File Structure
Learning Objectives
- Understand file systems on Windows and Mac.
- Better organize your files.
Overview
Your computer organizes files using a hierarchical directory structure.
This structure follows a tree-like pattern of directories, called folders on Windows and Mac.
Folders contain files and other folders, called subfolders or subdirectories.
The top-level directory is called the root.
The root contains all files and directories on your computer.
Your home directory is the default location for your files.
- On a Mac, this is typically
Users/your_username
, but it may differ. - On Windows, this is typically
C:\Users\your_username
, but it may differ.
- On a Mac, this is typically
Note that Mac (and other Linux varieties) uses forward slashes, while Windows uses back slashes. This is not something you have to worry about most of the time.
- Git Bash for Windows uses forward slashes.
- You can (should) always use forward slashes in R, even on Windows machines.
The home directory is also the working directory of your shell when you first open it.
You use a file management program to navigate and manage your files:
- On Windows: File Explorer
- On Mac: Finder
There are tons of alternatives if you are curious.
You should know how to perform the following tasks using your file management system. If you do not know how to do any of them, come talk to me:
- Navigate to your home directory.
- Navigate to your Documents folder.
- Navigate to your AU OneDrive.
- Create a new folder.
- Move a file from one folder to another.
- Copy a file and paste it in another folder.
- Rename a file or folder.
I won’t cover how to do them in these notes because even different versions of the same operating system have slightly different workflows.
To add the home directory to your sidebar on Mac for quick access:
- Finder -> Settings -> “Show these items in the sidebar” -> Check your username (with the home icon).
File/Folder Naming
- Do not use spaces. Use underscores (
_
) instead (hyphons are also very common)- Spaces make command-line scripts more annoying to code up.
- Do not use periods.
- These should be reserved for file extensions.
- Do not use other special characters like back slashes or dollar signs or quotes
- These can make it harder for the machine to read the files.

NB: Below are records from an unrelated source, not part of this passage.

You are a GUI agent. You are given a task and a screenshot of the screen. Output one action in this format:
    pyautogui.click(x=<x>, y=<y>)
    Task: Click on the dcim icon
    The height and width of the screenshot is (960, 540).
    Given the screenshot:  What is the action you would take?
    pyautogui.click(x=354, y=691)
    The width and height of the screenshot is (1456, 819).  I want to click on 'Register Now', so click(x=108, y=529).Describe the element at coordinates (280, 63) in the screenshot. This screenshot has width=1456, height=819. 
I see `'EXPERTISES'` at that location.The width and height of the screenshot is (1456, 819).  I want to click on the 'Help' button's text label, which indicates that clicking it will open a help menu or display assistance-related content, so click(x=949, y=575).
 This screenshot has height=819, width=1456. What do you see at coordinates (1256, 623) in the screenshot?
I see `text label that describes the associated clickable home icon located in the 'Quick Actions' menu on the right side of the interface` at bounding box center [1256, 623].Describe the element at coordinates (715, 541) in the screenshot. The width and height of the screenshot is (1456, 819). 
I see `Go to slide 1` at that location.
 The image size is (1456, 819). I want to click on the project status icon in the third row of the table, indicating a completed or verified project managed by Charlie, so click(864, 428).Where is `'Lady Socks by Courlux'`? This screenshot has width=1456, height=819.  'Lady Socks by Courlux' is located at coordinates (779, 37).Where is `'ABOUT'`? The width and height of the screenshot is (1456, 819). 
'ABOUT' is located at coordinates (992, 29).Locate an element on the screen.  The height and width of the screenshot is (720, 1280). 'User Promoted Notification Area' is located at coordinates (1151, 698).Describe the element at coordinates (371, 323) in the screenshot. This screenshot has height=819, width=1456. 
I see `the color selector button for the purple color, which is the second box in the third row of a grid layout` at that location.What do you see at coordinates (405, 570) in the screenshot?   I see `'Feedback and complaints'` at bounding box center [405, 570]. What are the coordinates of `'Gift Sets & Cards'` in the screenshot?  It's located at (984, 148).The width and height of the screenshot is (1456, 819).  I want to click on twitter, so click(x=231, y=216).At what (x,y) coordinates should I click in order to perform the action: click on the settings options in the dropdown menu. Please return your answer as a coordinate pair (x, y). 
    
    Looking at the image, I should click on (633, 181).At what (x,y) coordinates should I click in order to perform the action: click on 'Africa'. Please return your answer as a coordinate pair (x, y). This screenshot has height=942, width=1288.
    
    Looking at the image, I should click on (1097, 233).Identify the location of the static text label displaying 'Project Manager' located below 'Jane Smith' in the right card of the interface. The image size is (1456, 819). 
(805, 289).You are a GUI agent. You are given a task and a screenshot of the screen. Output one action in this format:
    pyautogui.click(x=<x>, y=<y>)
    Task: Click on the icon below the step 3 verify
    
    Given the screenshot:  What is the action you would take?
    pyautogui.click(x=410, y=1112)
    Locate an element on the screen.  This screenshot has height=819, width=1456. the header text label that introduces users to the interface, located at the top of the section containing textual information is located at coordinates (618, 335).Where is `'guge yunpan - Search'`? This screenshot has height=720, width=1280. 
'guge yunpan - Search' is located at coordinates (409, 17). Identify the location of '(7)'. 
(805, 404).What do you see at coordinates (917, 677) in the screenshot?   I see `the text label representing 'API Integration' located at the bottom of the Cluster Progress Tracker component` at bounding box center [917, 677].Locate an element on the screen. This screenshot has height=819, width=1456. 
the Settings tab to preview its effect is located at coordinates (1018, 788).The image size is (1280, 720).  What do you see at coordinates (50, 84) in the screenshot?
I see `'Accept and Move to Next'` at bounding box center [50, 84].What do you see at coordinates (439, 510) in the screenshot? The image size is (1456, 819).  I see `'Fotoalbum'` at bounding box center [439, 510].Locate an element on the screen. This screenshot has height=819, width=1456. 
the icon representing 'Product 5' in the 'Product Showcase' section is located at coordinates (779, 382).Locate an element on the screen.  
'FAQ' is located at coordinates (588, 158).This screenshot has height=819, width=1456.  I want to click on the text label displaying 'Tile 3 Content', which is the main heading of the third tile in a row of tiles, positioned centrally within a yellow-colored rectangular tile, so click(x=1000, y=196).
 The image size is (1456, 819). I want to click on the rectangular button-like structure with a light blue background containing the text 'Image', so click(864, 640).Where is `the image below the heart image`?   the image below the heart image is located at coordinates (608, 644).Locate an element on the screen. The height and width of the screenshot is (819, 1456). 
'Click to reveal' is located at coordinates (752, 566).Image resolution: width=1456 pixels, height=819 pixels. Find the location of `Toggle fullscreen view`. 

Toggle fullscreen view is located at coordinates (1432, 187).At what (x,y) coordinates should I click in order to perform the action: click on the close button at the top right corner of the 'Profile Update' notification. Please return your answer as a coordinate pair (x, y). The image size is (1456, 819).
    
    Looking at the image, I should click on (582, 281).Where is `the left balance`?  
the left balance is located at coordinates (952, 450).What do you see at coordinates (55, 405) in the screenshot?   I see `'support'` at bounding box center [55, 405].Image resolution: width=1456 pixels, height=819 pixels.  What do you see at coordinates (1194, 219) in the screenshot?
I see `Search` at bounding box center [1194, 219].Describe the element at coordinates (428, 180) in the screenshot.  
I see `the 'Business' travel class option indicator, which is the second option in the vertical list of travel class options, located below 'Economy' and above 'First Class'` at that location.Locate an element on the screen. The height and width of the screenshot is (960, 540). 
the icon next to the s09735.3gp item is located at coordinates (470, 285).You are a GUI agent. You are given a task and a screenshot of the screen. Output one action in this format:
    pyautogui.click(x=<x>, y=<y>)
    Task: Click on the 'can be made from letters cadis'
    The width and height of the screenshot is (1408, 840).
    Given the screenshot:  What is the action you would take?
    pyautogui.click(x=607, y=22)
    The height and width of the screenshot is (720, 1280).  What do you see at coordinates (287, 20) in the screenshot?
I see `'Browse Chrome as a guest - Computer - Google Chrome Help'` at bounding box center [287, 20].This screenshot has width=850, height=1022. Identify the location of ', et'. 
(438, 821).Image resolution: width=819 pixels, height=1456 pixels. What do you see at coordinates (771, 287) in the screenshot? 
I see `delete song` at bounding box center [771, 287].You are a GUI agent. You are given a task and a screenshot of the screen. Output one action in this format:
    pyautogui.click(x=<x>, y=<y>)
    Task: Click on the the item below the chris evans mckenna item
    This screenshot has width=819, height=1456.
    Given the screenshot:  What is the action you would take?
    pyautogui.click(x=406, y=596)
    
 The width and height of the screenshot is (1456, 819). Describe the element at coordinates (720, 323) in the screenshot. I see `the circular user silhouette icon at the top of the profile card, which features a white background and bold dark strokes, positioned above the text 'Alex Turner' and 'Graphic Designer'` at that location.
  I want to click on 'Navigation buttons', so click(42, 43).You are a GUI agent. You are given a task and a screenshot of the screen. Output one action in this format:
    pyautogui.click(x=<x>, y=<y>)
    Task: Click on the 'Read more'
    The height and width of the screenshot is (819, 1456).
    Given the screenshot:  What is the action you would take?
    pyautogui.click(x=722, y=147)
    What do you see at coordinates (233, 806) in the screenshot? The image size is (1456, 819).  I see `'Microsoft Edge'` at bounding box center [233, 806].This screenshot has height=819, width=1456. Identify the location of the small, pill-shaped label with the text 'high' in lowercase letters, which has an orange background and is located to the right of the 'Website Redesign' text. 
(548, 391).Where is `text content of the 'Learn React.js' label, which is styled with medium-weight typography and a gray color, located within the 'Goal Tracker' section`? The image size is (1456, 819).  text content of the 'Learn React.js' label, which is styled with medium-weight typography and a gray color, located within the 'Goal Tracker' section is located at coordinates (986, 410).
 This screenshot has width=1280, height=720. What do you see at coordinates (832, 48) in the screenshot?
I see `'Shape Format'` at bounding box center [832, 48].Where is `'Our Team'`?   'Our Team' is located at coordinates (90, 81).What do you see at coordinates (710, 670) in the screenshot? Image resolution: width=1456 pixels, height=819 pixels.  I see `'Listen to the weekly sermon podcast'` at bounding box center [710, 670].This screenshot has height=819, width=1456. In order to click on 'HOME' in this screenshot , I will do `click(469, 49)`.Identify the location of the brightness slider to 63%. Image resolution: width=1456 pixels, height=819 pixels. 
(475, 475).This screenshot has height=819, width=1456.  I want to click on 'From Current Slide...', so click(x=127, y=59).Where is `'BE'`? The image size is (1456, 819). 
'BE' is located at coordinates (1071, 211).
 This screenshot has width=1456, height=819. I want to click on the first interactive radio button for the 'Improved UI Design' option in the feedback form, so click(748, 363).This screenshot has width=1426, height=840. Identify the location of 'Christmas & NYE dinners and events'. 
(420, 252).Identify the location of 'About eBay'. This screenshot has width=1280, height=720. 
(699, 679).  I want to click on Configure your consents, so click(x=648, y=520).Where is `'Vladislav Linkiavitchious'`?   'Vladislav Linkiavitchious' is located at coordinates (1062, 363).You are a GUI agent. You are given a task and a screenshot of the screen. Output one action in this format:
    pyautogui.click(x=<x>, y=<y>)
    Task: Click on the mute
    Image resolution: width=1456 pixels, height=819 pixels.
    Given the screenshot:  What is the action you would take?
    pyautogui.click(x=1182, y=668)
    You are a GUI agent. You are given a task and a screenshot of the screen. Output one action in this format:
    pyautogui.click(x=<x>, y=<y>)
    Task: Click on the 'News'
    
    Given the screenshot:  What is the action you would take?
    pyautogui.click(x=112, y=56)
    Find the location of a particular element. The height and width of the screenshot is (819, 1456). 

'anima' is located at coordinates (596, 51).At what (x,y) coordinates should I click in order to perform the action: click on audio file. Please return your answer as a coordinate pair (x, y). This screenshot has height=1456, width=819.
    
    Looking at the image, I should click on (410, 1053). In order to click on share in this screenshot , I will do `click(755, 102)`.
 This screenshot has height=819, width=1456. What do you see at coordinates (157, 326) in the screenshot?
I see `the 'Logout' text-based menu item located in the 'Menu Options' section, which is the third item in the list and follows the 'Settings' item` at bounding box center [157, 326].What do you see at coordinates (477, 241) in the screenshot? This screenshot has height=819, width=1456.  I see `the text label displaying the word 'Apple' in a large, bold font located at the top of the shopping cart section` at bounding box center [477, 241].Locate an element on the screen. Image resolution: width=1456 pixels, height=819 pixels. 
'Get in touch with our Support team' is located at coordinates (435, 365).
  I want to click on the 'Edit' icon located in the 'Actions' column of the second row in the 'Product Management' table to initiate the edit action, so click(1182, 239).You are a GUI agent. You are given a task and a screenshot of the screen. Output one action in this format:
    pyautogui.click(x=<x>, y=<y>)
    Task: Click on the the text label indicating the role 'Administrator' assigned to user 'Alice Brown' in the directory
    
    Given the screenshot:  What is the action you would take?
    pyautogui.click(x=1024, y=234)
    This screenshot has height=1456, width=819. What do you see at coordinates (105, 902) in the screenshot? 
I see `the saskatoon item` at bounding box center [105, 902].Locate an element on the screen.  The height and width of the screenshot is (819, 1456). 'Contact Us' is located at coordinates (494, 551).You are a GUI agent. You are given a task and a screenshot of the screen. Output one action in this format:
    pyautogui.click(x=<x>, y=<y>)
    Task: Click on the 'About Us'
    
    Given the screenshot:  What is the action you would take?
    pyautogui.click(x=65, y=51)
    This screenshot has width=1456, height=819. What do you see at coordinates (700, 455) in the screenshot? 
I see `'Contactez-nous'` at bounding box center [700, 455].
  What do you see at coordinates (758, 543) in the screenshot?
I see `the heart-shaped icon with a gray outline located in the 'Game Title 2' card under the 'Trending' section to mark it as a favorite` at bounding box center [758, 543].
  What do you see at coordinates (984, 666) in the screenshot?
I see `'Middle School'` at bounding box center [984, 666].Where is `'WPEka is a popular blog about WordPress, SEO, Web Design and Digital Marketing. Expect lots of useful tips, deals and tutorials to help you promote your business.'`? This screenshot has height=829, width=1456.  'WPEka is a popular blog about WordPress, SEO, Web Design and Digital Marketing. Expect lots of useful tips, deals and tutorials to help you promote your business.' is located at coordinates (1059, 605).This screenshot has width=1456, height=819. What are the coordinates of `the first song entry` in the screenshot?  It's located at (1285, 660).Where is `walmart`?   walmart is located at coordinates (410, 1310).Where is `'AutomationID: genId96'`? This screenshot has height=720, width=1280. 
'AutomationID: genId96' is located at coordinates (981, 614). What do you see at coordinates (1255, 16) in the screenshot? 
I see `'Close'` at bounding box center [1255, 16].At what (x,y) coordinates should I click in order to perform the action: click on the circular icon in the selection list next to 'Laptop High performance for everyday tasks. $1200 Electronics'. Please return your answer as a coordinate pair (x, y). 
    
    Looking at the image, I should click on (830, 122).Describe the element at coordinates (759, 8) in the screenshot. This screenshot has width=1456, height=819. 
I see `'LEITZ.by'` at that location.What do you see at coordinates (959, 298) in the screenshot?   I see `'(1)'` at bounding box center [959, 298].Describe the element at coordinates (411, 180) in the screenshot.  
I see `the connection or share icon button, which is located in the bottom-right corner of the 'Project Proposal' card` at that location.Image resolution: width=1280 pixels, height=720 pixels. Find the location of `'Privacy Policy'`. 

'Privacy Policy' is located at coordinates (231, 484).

- Do not depend on case to differentiate files.
- Some file systems are case sensitive, but others are not. So if you depend on case (e.g., “File.txt” vs “file.txt”), then you are setting yourself up for a headache.
- I typically just use lower_snake_case for all files/folders except top level folders (like “Documents” or “Downloads” or “Desktop” etc)
- DO use numbers to help with default ordering for files.
- E.g. Suppose “intro.R” was done before “basics.R”. To respect that order, name it “01_intro.R” and “02_basics.R”.
- Exercise (From R for data science): Rename these files (I’ve added context to help you)
- “alternative model.R”: Second modeling approach
- “code for exploratory analysis.r”
- “finalreport.qmd”: Done on March 20, 2022
- “FinalReport.qmd”: Done on April 2, 2022
- “fig 1.png”
- “Figure_02.png”
- “model_first_try.R”: First modeling approach
- “run-first.r”: Loads the data
- “temp.txt”: Notes for the final report
File Organization
Because your file system is hierarchical, your file organization should take advantage of that structure.
Bad example: Placing all of your files directly on the Desktop or at the same folder level.
- This is more common than you might think, but it makes files hard to manage.
There are many good ways to organize your files. Here’s one recommended structure:
In your home directory, create a folder called
Courses
.Inside
Courses
, create a folder for each course (e.g.,data_412
,data_413
).Within each course folder, include
homeworks
andnotes
folders.Inside the
homeworks
folder, create one folder per assignment (e.g.,hw_01
,hw_02
, etc.).Inside the
notes
folder, create one folder per topic (e.g.,01_bash
,02_git
, etc.).Place your work in the appropriate subfolders.
Add other subfolders as needed (e.g.,
final_project
).
Visualization:
Using numbers for the folder names in this way makes sure they are ordered the same way as the order of discussion.
Exercise:
- Create a “Courses” directory in your home directory.
- Create a “data_413” or “data_613” directory in your “Courses” directory.
- Create “homeworks” and “notes” directories in your “data_413” or “data_613” directory.
- Transfer your current notes for this class from wherever they are to your new directories. Make sure they are named well (no spaces, numbered ordering, etc).
Some file things you might not know
File extensions
A file extension is a suffix for a file (like “.txt”, “.jpg”, “.R”, etc). It is primarily used to tell the operating system what program to use to open it.
When you double click on a file, your operating system knows what program to use (almost) only because of the file extension.
Windows sometimes hides the file extension. You should change the settings so you can see them:
- Open File Explorer, click on the “View” tab, and check the “File name extensions” box.
There are ways to choose the default program to use when opening a file with a given file extension.